Morning Star, February 2, 2014, pg. 7
We continue with our theme of "Albion 100 Years Ago." Week ending February 5, 1914. "Superior St. Needs Repaving. Marshall Winchell’s men took a whack at the mud on the Superior St. pavement last Thursday afternoon before the freeze-up came, and used the city fire hose to such good advantage that one hardly knew the street Friday…The pavement that was built only about ten years ago is fast crumbling to pieces, and there are big holes and rough places at several places."
"All Albion Went to Church Sunday. The Everybody-go-to-church" plan proved a big success and every church in the city that held services Sunday held forth to a capacity house. It was estimated that at the morning service alone nearly 4,000 people, or half the local population, attended church."
Week ending February 12, 1914: "Lincoln’s birthday was not observed in any special way in Albion. The banks were closed and there were no cases tried in the justice courts, but otherwise conditions were about normal."
"J. Dean Thomson, son of Mr. and Mrs. W. L. Thomson, Broadwell Avenue, who for the past 15 months has been employed as a government stenographer in the Department of Commerce and Labor at Detroit, resigned his position February 2 to become a private secretary of the sales manager of the Ford Motor Company at $1,500 a year salary."
"Income Tax Man Visits Albion. A special representative of the Internal Revenue Department was in Albion yesterday in the interest of the income tax department, posting up general instructions and passing out blanks which are used to make returns."
"Stanton C. Howard et al of Albion, have commenced suit against Dr.

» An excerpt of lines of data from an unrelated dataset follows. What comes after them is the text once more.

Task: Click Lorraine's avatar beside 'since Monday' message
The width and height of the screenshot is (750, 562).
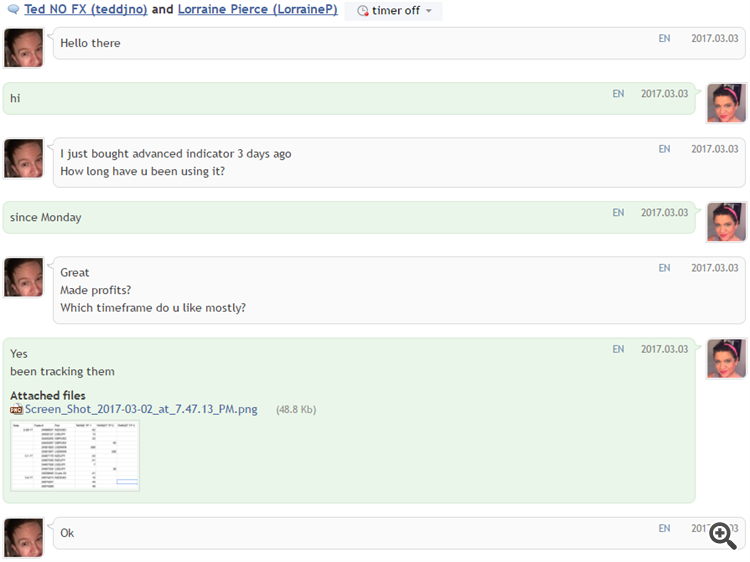Action: 726,222
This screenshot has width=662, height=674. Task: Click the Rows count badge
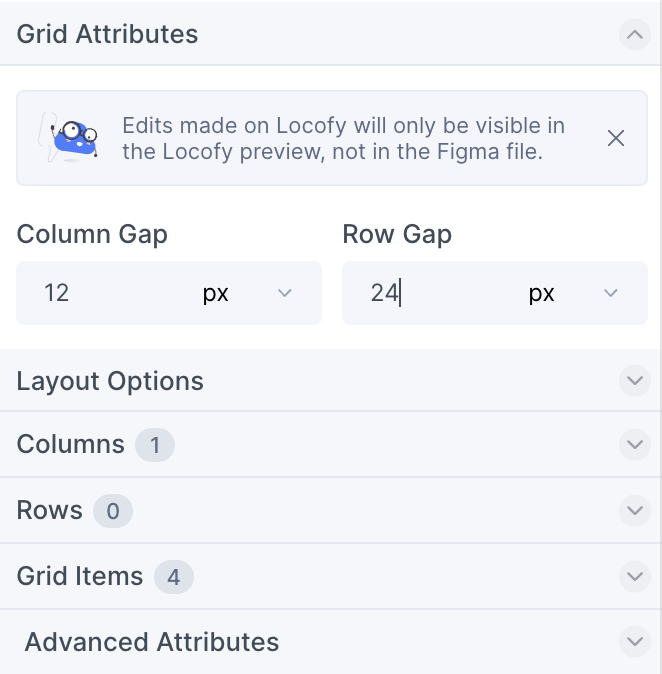tap(113, 511)
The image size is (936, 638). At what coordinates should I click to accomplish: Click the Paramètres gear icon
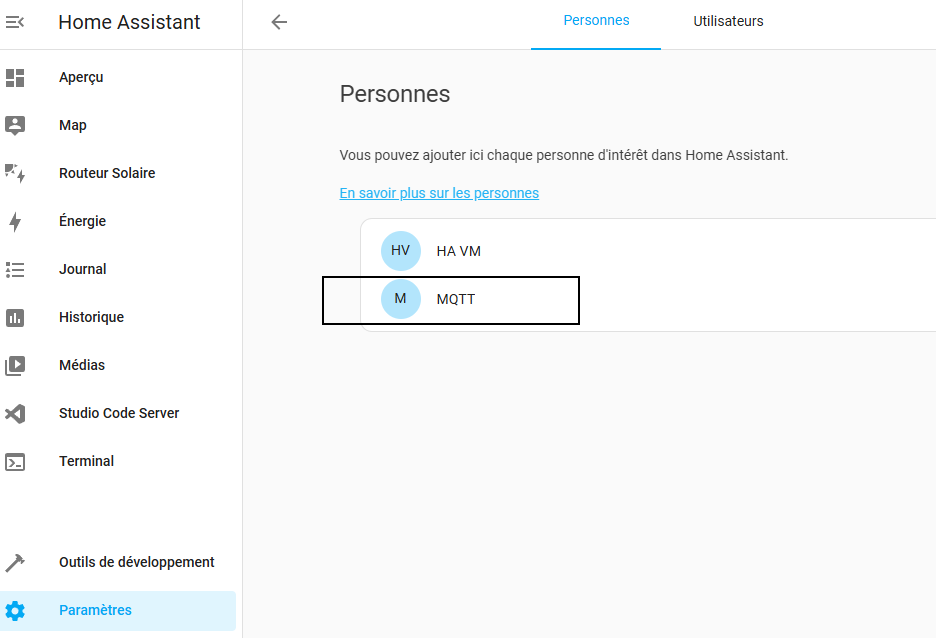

Meta Howard for the division of property located in Albion and the township of Sheridan."
"The Bijou Theatre management is to be commended upon a policy recently adopted whereby the boys of the Starr Commonwealth, at Mont Calm Lake, are to be admitted free of charge to the theatre on one night each week. The boys came down Friday evening for their first picture treat and enjoyed it hugely."
Week ending February 19, 1914: "From a job as a night man at the local office of the M.U.T [Michigan United Traction Company] to the position of general express and passenger agent, the highest position in the traffic department of the interurban railway, is a long stride, but George Bogue Hunt, an Albion boy, has made it within the space of little more than eight years, having just received notification of his appointment as general agent."
"Phone Company Simply Bluffing. That the telephone company is attempting to force the city council to retract their order of nearly a year ago that the company take their poles off Superior St…asking permission to raise the local rates for telephones on account of being compelled to make the proposed improvement, is in the opinion of many Albion citizens a bluff, pure and simple."
"Mrs. Fred Meyers of Eckford, whose husband was struck by an Allegan Division train November 26 at Wilderville and died the next morning, expects to institute a suit for damages against a Marshall saloonist, it is said."
"Casper Kuhn, Abner Cruthers and Fred Shields, all of this city, were arrested Monday on warrants charging them with being disorderly persons. It is said that they kept a number of people awake late Saturday night, on the west side of town, with their singing and yelling."